* [WHAT YOU WILL DO] Reproduce, with no edits, the line that contains "Instruction: Select the" and all the lines that follow it, ending with the last line of the records.

* [Pixel coordinate grounding data]
[Start of section]

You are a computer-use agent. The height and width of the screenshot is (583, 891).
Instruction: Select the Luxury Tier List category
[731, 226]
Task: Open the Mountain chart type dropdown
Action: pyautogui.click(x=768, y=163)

[End of section]

* [EXERCISE OUTPUT]
Instruction: Select the Luxury Tier List category
[731, 226]
Task: Open the Mountain chart type dropdown
Action: pyautogui.click(x=768, y=163)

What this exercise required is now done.